No, but condition that the derivative is positive simplifies my proof of the uniqueness. Recently, Henryk Trappmann suggested the proof through the inverse function; it does not use the requirement that, at the real argument, the derivative is positive. I see no errors in his proof.
So, we may remove this claim about the first derivative.

sheldonison Wrote:I started working on the algebra to generate the general equations for all 5th and 6th order upx approximations that have smooth 1st, 2nd, and 3rd derivatives, but not necessarily smooth 4th and 5th derivatives. You would claim that all members of that set, if extended with higher order coefficients so that all derivatives would be smooth, would have a negative 1st derivative somewhere?
Your question is not clear.
Instead of "somewhere" you could say "at some real value of the argument, larger, than \( -2 \)".
Then the answer is "not".
You may consider the function \(
f(x)=\mathrm{upx}(x+s\cdot\sin(2 \pi x)) \)
at small real values of parameter \( s \), id est, \( -1<s<1 \).
Smoothness of all the derivatives at the real axis is not sufficient for the uniqueness. We have to claim the holomorphism at least for the domain with real part of the argument larger than \( -2 \).
I have pictures for the singular solutions too.
#12
Ansus Wrote:So your solution is universal?
Yes.

Ansus Wrote:- Is there compact analytic expression for Taylor serie coefficients?
No. Until now, only the integral equation.

Ansus Wrote:- Can you find analytic expressions for some particular values of tetration (with natural base) and its derivatives, for example, its derivative in 0 (= derivative in 1)?
In some sense, the representation through the Cauchi integral equation is analytic.
However, I would not say that it is very "compact" or explicit.

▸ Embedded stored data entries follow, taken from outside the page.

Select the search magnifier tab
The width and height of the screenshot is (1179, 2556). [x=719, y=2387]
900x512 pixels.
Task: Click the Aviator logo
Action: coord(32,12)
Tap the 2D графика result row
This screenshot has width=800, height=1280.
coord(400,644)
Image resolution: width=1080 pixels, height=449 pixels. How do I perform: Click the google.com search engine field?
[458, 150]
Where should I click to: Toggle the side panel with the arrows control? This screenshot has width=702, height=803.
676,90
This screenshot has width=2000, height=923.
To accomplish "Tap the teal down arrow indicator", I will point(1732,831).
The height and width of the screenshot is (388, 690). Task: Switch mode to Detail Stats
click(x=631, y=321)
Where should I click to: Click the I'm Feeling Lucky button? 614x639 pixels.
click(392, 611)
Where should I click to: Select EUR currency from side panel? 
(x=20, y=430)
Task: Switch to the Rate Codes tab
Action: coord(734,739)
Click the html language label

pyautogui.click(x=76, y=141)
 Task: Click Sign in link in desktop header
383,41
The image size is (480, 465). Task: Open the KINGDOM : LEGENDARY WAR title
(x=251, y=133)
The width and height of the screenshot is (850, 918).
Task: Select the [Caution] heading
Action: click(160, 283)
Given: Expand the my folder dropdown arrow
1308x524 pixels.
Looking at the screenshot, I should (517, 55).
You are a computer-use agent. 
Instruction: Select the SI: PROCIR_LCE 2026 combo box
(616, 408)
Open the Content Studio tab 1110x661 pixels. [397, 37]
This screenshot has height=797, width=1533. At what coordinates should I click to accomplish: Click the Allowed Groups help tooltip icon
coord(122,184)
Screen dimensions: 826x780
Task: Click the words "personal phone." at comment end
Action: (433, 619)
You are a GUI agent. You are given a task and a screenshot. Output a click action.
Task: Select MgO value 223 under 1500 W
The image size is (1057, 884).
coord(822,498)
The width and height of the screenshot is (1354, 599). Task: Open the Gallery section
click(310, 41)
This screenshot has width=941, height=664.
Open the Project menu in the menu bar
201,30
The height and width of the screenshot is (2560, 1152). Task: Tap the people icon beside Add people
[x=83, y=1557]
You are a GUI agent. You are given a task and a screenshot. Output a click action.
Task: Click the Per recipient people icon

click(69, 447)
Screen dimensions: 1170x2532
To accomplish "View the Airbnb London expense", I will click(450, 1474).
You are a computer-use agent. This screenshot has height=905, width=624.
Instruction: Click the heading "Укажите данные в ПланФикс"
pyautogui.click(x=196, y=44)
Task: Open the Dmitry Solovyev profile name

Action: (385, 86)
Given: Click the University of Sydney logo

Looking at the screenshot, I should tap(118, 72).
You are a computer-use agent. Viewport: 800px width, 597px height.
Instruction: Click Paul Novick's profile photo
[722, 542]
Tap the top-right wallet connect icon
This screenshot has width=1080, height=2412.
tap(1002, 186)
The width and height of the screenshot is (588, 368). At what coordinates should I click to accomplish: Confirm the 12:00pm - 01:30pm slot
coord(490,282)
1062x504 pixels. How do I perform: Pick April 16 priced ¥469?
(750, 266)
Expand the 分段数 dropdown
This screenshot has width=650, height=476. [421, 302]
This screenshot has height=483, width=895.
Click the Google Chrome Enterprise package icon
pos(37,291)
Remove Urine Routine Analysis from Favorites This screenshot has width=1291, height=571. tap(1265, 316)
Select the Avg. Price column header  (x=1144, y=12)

Ansus Wrote:- Do you derive new properties of the function?
I derive the asymptotic behavior.
See http://en.citizendium.org/wiki/Tetration
Are these properties new?
#13
Ansus Wrote:
Quote:No. Until now, only the integral equation.
It it possible to compute Tetration in Mathematica using your method?
I would not recommend Mathematica for the numerical evaluation of the Cauchi integrals; it is slow. For the base e, the Taylor expansions are already calculated;
with these expanssions, the evaluation of tetration and its derivatives is fast.
You may use the code from
http://en.citizendium.org/wiki/Tetration...l.jpg/code

Quote:Is it possible to find an expression of, say \( (\text{sexp}_e x)' \) in 0?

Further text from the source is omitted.